__Task list__:
(1) In the forum thread on advice for buying a first lab, answer these:
(a) How does the first poster plan to handle the dog's training?
(b) What does the reply say to use the money saved by training the dog yourself for?
(c) When does the reply say to pay a pro for force fetch training?
(2) Carry the forum thread on advice for buying a first lab further from its last line.

__Text shown__:
################
# Advice on first time lab



## gabe (Dec 21, 2004)

I am looking at buying my first lab and need all the help I can get. Is it absoulutely necessary to have a kennel or is it OK to let the dog roam the backyard and come in the house some? I definitely want a good hunting lab but also want a dog for the family. I plan on doing training with a professional trainer and working with the dog myself.

Thanks for any input and advice.


----------



## Bobm (Aug 26, 2003)

You should have a fenced yard or a kennel, any dog will need to be left out side from time to time.

It should never ever ever ever be allowed to wander unsupervised, it will develop back habits and get killed by a car or some other bad thing. Leaving a dog loose unsupervised is the absolute worst thing you can do.

Keep the dog in the house when you are home and it will be a far better hunting dog, the better the bond with you and your family the better the dog will be in every respect.

Join a training group and train the dog your self its easy to do. Use the money you would save to build your kennel and dog house.

Use your budget to pay a pro to Force fetch train your lab, after he has been hunted a year, if you ever need to which almost all well bred labs do not need.
################
__Available data__:
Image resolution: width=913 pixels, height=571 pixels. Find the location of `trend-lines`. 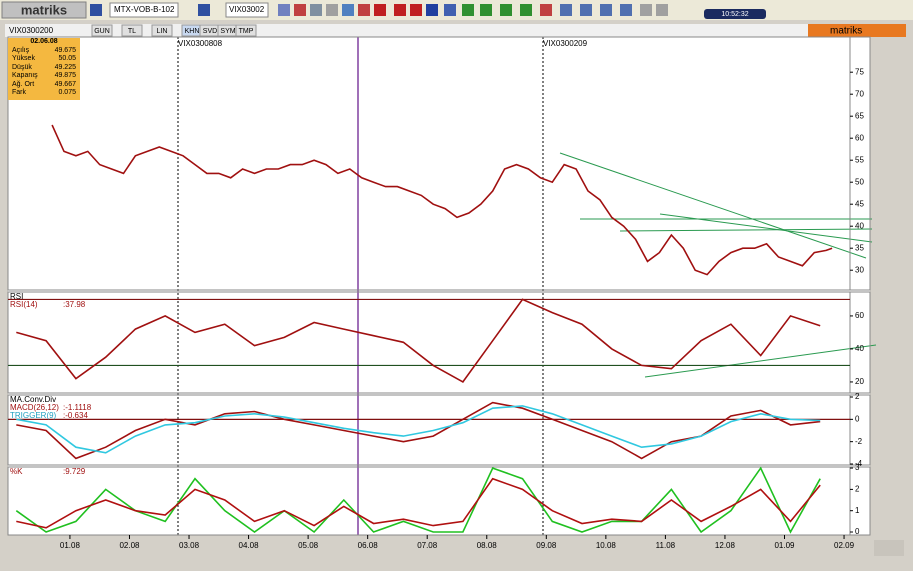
################
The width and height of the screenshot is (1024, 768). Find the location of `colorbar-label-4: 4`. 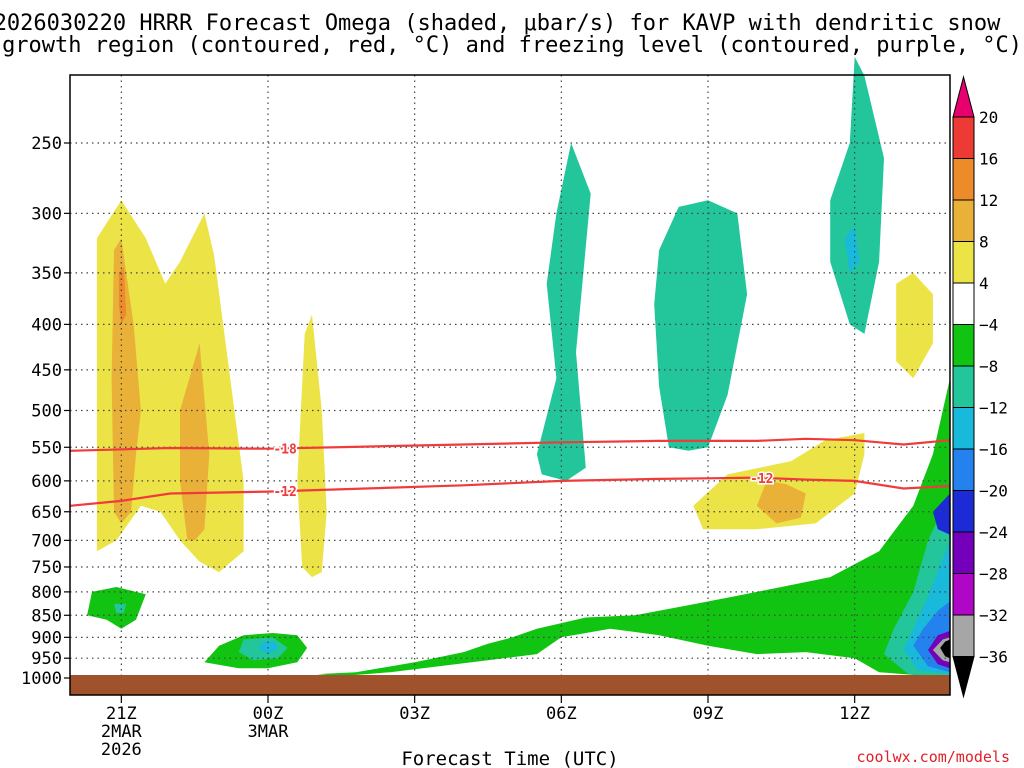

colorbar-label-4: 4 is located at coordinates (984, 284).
################
__Per-task outputs__:
(1)
(a) Training with a professional trainer and also working with the dog personally.
(b) Building a kennel and dog house.
(c) After the dog has been hunted a year, and only if it's ever needed.

(2)
----------



## griffman (Jan 17, 2004)

I agree with Bobm.

Other things to consider-
How much do you value your lawn? Dogs can really tear up grass, dig holes, poop all over etc.....kennels help keep that to a minimum.

How much time will the dog be out there? Maybe a crate inside the house would be a better option? My dog spends up to about 5 hours in his crate in the house. My yard looks better, my dog is safer, and I personally feel better knowing my dog is safe and secure.

Different strokes for different folks!!


----------



## gabe (Dec 21, 2004)

I have a fenced backyard but it is not a large backyard.


----------



## Bobm (Aug 26, 2003)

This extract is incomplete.